Resolving disk I/O bottlenecks
With the high-speed disks available today, a system’s hard
disks are rarely the primary reason for a bottleneck. It is more
likely that a system is having to do a lot of disk reads and writes
because there isn’t enough physical memory available and the system
has to page to disk. Because reading from and writing to disk is
much slower than reading and writing memory, excessive paging can
degrade the server’s overall performance. To reduce the amount of
disk activity, you want the system to manage memory as
efficiently as possible and page to disk only when necessary.
That said, you can do several things with a system’s hard
disks to improve performance. If the system has faster drives than the
ones used for the paging file, you might consider moving the paging
file to those disks. If the system has one or more drives that are
doing most of the work and other drives that are mostly idle, you
might be able to improve performance by balancing the load across
the drives more efficiently.
To help you better gauge disk I/O activity, use the following counters:
-
PhysicalDisk\%Disk
Time Records the percentage of time the physical disk
is busy. Track this value for all hard disk drives on the system in conjunction with
Processor\%Processor Time and Network Interface Connection\Bytes
Total/Sec. If the %Disk Time value is high and the processor and
network connection values aren’t high, the system’s hard disk
drives might be creating a bottleneck. You might be able to
improve performance by balancing the load across the drives more
efficiently or by adding drives and configuring the system so
that they are used.
Note
Redundant array of independent disks (RAID) devices can
cause the PhysicalDisk\%Disk Time value to exceed 100 percent.

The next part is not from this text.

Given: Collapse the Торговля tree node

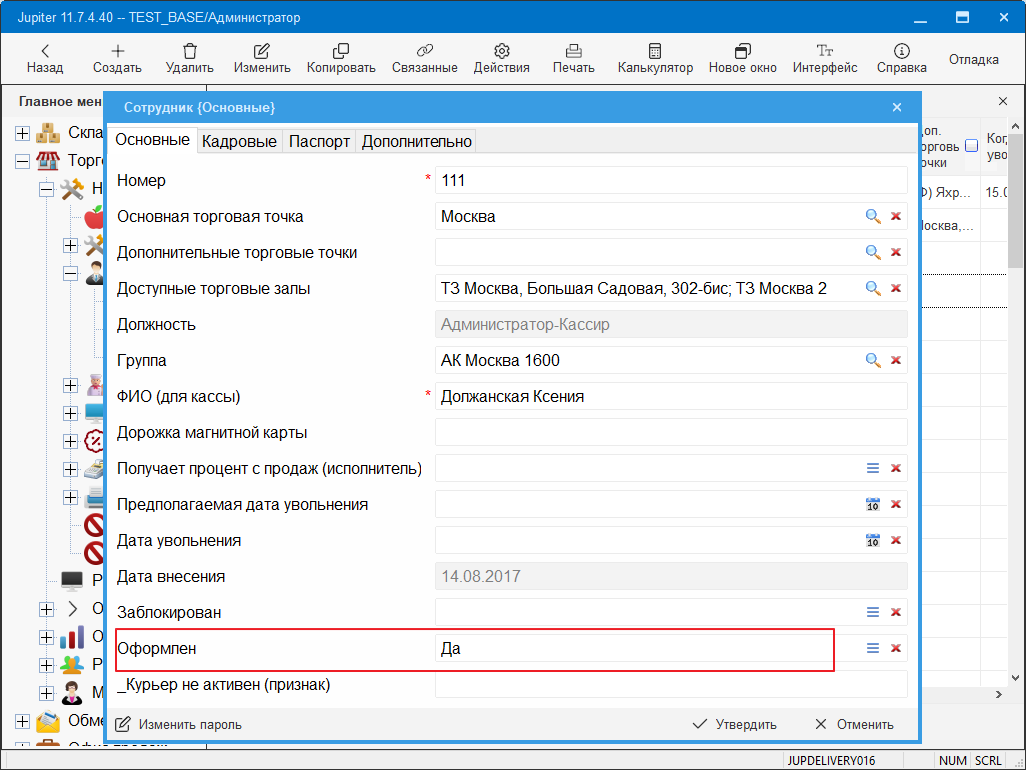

For this reason, don’t rely on PhysicalDisk\%Disk Time for
RAID devices. Instead, use PhysicalDisk\Current Disk Queue Length.
-
PhysicalDisk\Current Disk Queue
Length Records the number of system requests that are
waiting for disk access. A high value indicates that the disk
waits are affecting system performance. In general, you want
there to be very few waiting requests.
Note
Physical disk queue lengths are relative to the number
of physical disks on the system and proportional to the length
of the queue minus the number of drives. For example, if a
system has two drives and there are 6 waiting requests, that
could be considered a proportionally large number of queued
requests; but if a system has eight drives and there are 10
waiting requests, that is considered a proportionally small
number of queued requests.
-
PhysicalDisk\Avg. Disk Write Queue
Length Records the number of write requests that are
waiting to be processed. -
PhysicalDisk\Avg. Disk Read Queue
Length Records the number of read requests that are
waiting to be processed. -
PhysicalDisk\Disk
Writes/Sec Records the number of disk writes per second. It
is an indicator of how much disk I/O activity there is. By tracking the number of
writes per second and the size of the write queue, you can
determine how write operations are affecting disk performance.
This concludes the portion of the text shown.